DIRECTIONS: Output must match the records, character for character.

Records contained in a dataset
====

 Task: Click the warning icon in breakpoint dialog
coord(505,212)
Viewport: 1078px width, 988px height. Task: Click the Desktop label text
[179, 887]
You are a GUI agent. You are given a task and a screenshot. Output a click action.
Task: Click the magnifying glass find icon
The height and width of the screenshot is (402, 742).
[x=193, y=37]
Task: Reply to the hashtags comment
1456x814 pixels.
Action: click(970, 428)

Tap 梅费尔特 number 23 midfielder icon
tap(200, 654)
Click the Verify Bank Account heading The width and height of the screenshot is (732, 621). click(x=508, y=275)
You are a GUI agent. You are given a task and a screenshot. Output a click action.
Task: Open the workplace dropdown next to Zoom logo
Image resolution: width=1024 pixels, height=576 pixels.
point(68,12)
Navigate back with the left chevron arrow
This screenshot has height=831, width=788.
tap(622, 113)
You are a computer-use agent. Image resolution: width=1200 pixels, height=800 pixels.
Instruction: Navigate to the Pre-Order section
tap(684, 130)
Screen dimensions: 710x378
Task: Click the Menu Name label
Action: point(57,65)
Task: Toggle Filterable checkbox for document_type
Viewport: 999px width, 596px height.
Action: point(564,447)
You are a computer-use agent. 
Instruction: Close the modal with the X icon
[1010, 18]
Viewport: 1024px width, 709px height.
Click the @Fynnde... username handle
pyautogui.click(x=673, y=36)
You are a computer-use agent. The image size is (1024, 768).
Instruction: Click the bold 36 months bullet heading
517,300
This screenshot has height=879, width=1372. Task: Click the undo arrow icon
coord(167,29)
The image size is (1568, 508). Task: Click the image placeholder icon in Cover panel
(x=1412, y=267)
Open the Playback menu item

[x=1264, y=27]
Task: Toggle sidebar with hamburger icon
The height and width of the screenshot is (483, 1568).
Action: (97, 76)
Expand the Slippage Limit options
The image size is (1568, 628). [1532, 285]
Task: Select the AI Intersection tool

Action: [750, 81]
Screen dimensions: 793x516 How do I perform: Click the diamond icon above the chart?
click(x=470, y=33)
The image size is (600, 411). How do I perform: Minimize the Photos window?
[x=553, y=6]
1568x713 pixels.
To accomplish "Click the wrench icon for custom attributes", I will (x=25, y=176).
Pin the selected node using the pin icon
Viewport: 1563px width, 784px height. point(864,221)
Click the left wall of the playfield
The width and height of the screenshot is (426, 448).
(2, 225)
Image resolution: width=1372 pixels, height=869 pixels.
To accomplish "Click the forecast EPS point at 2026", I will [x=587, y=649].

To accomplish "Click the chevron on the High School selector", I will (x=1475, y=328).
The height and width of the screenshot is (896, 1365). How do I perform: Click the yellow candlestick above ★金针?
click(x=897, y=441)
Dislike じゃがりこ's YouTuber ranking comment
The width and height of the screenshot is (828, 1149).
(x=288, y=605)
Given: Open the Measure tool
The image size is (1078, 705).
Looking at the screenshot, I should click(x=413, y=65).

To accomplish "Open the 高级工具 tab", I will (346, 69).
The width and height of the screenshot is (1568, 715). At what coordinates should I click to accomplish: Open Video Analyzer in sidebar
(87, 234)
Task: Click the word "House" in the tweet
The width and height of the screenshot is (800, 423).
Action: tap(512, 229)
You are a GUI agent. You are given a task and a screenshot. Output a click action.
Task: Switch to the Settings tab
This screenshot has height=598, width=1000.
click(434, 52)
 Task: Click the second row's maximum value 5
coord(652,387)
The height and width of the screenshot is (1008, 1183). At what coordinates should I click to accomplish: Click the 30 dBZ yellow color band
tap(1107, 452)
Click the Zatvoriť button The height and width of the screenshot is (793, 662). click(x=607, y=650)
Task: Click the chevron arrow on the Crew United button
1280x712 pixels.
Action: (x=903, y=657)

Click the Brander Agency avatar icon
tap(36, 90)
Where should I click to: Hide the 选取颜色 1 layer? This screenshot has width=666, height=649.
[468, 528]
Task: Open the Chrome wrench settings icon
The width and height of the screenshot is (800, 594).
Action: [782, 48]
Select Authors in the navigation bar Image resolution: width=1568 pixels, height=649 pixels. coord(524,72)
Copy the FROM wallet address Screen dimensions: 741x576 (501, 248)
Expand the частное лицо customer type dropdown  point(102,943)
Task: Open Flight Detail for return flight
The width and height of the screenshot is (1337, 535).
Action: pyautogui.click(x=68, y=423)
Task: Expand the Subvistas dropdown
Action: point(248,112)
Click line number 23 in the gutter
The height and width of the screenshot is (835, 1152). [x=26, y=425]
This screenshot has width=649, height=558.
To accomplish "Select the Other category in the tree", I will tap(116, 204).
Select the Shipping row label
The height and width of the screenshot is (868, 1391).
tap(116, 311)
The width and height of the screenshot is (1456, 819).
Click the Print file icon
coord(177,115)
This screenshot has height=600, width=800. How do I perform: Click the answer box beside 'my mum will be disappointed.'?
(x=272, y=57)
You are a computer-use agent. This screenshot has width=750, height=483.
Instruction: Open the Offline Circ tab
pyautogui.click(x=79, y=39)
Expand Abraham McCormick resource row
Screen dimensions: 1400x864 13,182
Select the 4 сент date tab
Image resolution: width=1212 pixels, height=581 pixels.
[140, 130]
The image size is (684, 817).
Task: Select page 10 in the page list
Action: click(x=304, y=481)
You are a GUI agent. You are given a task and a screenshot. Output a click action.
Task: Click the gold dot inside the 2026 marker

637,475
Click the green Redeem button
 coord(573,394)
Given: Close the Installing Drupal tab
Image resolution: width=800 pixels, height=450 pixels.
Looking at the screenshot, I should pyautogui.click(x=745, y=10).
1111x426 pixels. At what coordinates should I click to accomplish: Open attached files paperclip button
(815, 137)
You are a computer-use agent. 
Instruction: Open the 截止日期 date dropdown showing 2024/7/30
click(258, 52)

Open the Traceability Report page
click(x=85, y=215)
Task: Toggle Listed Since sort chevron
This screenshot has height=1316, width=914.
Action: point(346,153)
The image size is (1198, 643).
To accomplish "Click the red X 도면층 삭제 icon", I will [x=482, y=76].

====

SOLVED EXERCISE:
 Task: Click the warning icon in breakpoint dialog
coord(505,212)
Viewport: 1078px width, 988px height. Task: Click the Desktop label text
[179, 887]
You are a GUI agent. You are given a task and a screenshot. Output a click action.
Task: Click the magnifying glass find icon
The height and width of the screenshot is (402, 742).
[x=193, y=37]
Task: Reply to the hashtags comment
1456x814 pixels.
Action: click(970, 428)

Tap 梅费尔特 number 23 midfielder icon
tap(200, 654)
Click the Verify Bank Account heading The width and height of the screenshot is (732, 621). click(x=508, y=275)
You are a GUI agent. You are given a task and a screenshot. Output a click action.
Task: Open the workplace dropdown next to Zoom logo
Image resolution: width=1024 pixels, height=576 pixels.
point(68,12)
Navigate back with the left chevron arrow
This screenshot has height=831, width=788.
tap(622, 113)
You are a computer-use agent. Image resolution: width=1200 pixels, height=800 pixels.
Instruction: Navigate to the Pre-Order section
tap(684, 130)
Screen dimensions: 710x378
Task: Click the Menu Name label
Action: point(57,65)
Task: Toggle Filterable checkbox for document_type
Viewport: 999px width, 596px height.
Action: point(564,447)
You are a computer-use agent. 
Instruction: Close the modal with the X icon
[1010, 18]
Viewport: 1024px width, 709px height.
Click the @Fynnde... username handle
pyautogui.click(x=673, y=36)
You are a computer-use agent. The image size is (1024, 768).
Instruction: Click the bold 36 months bullet heading
517,300
This screenshot has height=879, width=1372. Task: Click the undo arrow icon
coord(167,29)
The image size is (1568, 508). Task: Click the image placeholder icon in Cover panel
(x=1412, y=267)
Open the Playback menu item

[x=1264, y=27]
Task: Toggle sidebar with hamburger icon
The height and width of the screenshot is (483, 1568).
Action: (97, 76)
Expand the Slippage Limit options
The image size is (1568, 628). [1532, 285]
Task: Select the AI Intersection tool

Action: [750, 81]
Screen dimensions: 793x516 How do I perform: Click the diamond icon above the chart?
click(x=470, y=33)
The image size is (600, 411). How do I perform: Minimize the Photos window?
[x=553, y=6]
1568x713 pixels.
To accomplish "Click the wrench icon for custom attributes", I will (x=25, y=176).
Pin the selected node using the pin icon
Viewport: 1563px width, 784px height. point(864,221)
Click the left wall of the playfield
The width and height of the screenshot is (426, 448).
(2, 225)
Image resolution: width=1372 pixels, height=869 pixels.
To accomplish "Click the forecast EPS point at 2026", I will [x=587, y=649].

To accomplish "Click the chevron on the High School selector", I will (x=1475, y=328).
The height and width of the screenshot is (896, 1365). How do I perform: Click the yellow candlestick above ★金针?
click(x=897, y=441)
Dislike じゃがりこ's YouTuber ranking comment
The width and height of the screenshot is (828, 1149).
(x=288, y=605)
Given: Open the Measure tool
The image size is (1078, 705).
Looking at the screenshot, I should click(x=413, y=65).

To accomplish "Open the 高级工具 tab", I will (346, 69).
The width and height of the screenshot is (1568, 715). At what coordinates should I click to accomplish: Open Video Analyzer in sidebar
(87, 234)
Task: Click the word "House" in the tweet
The width and height of the screenshot is (800, 423).
Action: tap(512, 229)
You are a GUI agent. You are given a task and a screenshot. Output a click action.
Task: Switch to the Settings tab
This screenshot has height=598, width=1000.
click(434, 52)
 Task: Click the second row's maximum value 5
coord(652,387)
The height and width of the screenshot is (1008, 1183). At what coordinates should I click to accomplish: Click the 30 dBZ yellow color band
tap(1107, 452)
Click the Zatvoriť button The height and width of the screenshot is (793, 662). click(x=607, y=650)
Task: Click the chevron arrow on the Crew United button
1280x712 pixels.
Action: (x=903, y=657)

Click the Brander Agency avatar icon
tap(36, 90)
Where should I click to: Hide the 选取颜色 1 layer? This screenshot has width=666, height=649.
[468, 528]
Task: Open the Chrome wrench settings icon
The width and height of the screenshot is (800, 594).
Action: [782, 48]
Select Authors in the navigation bar Image resolution: width=1568 pixels, height=649 pixels. coord(524,72)
Copy the FROM wallet address Screen dimensions: 741x576 (501, 248)
Expand the частное лицо customer type dropdown  point(102,943)
Task: Open Flight Detail for return flight
The width and height of the screenshot is (1337, 535).
Action: pyautogui.click(x=68, y=423)
Task: Expand the Subvistas dropdown
Action: point(248,112)
Click line number 23 in the gutter
The height and width of the screenshot is (835, 1152). [x=26, y=425]
This screenshot has width=649, height=558.
To accomplish "Select the Other category in the tree", I will tap(116, 204).
Select the Shipping row label
The height and width of the screenshot is (868, 1391).
tap(116, 311)
The width and height of the screenshot is (1456, 819).
Click the Print file icon
coord(177,115)
This screenshot has height=600, width=800. How do I perform: Click the answer box beside 'my mum will be disappointed.'?
(x=272, y=57)
You are a computer-use agent. This screenshot has width=750, height=483.
Instruction: Open the Offline Circ tab
pyautogui.click(x=79, y=39)
Expand Abraham McCormick resource row
Screen dimensions: 1400x864 13,182
Select the 4 сент date tab
Image resolution: width=1212 pixels, height=581 pixels.
[140, 130]
The image size is (684, 817).
Task: Select page 10 in the page list
Action: click(x=304, y=481)
You are a GUI agent. You are given a task and a screenshot. Output a click action.
Task: Click the gold dot inside the 2026 marker

637,475
Click the green Redeem button
 coord(573,394)
Given: Close the Installing Drupal tab
Image resolution: width=800 pixels, height=450 pixels.
Looking at the screenshot, I should pyautogui.click(x=745, y=10).
1111x426 pixels. At what coordinates should I click to accomplish: Open attached files paperclip button
(815, 137)
You are a computer-use agent. 
Instruction: Open the 截止日期 date dropdown showing 2024/7/30
click(258, 52)

Open the Traceability Report page
click(x=85, y=215)
Task: Toggle Listed Since sort chevron
This screenshot has height=1316, width=914.
Action: point(346,153)
The image size is (1198, 643).
To accomplish "Click the red X 도면층 삭제 icon", I will [x=482, y=76].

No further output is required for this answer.